Place of Physician Contact for Children with Special Health Care Needs Access to health care is particularly important for children with special health care needs (CSHCN). One measure of access, and an important element of primary care, is whether children have an identified place to go when they are sick. Analysis of the 2001 National Survey of Children with Special Health Care Needs found that 92 percent of CSHCN had a usual source of acute care. For the majority of these children (73 percent), this was a physician’s office, although this varied based on income. Over 80 percent (82.5 percent) of CSHCN with family incomes above poverty identified a physician’s office as their usual source of acute care, compared to 62.0 percent of CSHCN with family incomes at or below the poverty level. Overall, health centers and hospitals were most commonly cited as a primary source of acute care by CSHCN with family incomes at or below the poverty level.
Hospital Utilization In 2001, Black and Hispanic children in low-income families (those with an annual income of less than $20,000) averaged more nights in the hospital (including deliveries) than children in higher-income families. Among children who were admitted to a hospital, low-income Black and Hispanic children averaged 6.1 days and 4.1 days respectively, compared to 5.8 days and 2.9 days among higher-income Black and Hispanic children. This difference was not observed for White children, as both income groups averaged 4.5 days of hospitalization a year. Across both income groups, Hispanic children averaged the least days of hospitalization and Black children averaged the most.

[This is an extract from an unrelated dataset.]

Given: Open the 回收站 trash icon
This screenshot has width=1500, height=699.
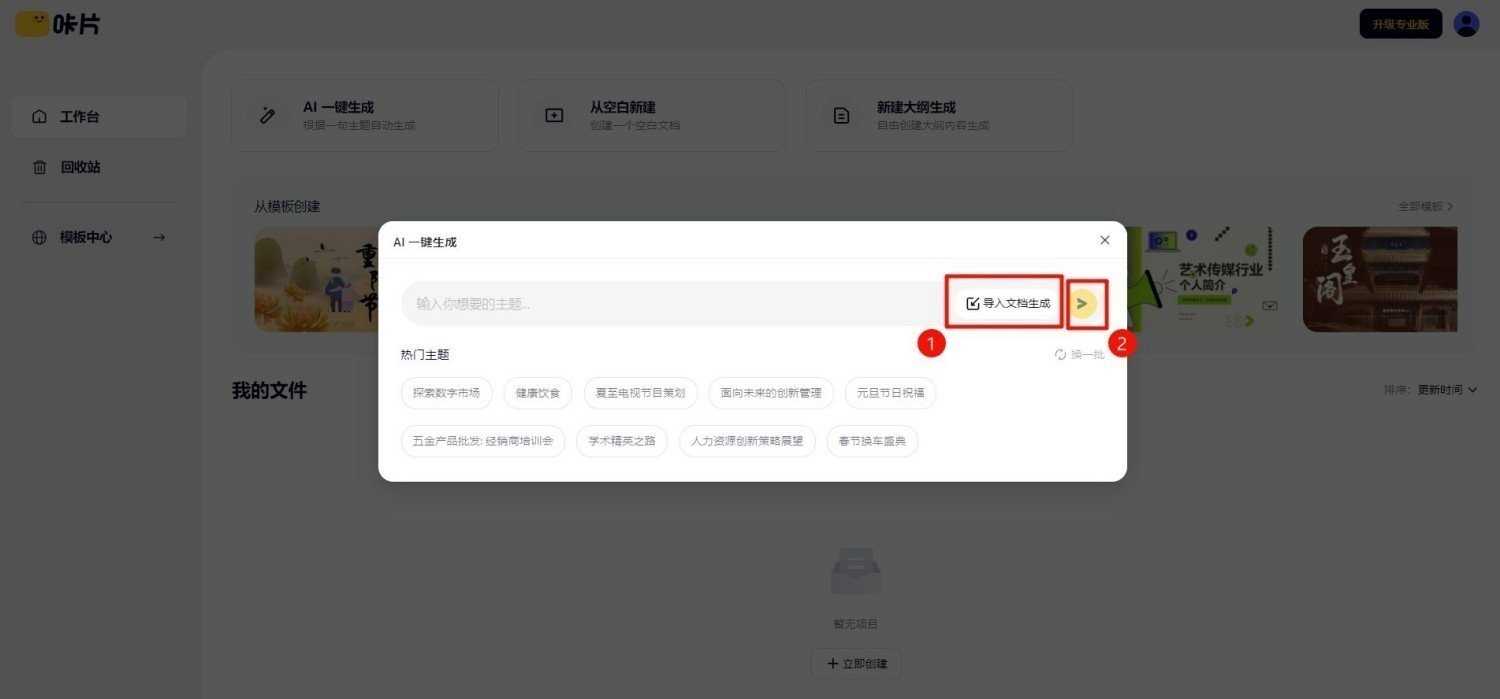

Prenatal Care Early Prenatal Care
Receiving early and continuous prenatal care throughout pregnancy has been linked to improved pregnancy and health outcomes for mother and child. The proportion of mothers beginning prenatal care in the first trimester was 83.4 percent in 2001, a slight increase from 2000. In the last decade, there have been substantial increases in the percentage of women receiving early prenatal care, especially among racial and ethnic minorities. The proportion of Black, Hispanic, and American Indian women receiving early prenatal care increased by 20 percent or more between 1990 and 2000. Although gains have occurred across all racial groups, racial disparities persist. On average, 85.2 percent of White women, compared to 74.5 percent of Black women and 75.7 percent of Hispanic women, began prenatal care in the first trimester in 2001. The age of the mother was also related to prenatal care initiation. Women younger than 20 years of age were much less likely than older women to begin prenatal care in the first trimester. Late or No Prenatal Care
The percentage of pregnant women beginning prenatal care in the third trimester or going without prenatal care decreased slightly from 3.9 percent in 2000 to 3.7 percent in 2001. Regardless of age, Black and Hispanic women were about twice as likely as White women to receive late or no prenatal care. Risk factors for not using prenatal care included being younger than 20 years old, being unmarried, having low educational attainment, and being a member of a racial or ethnic minority group.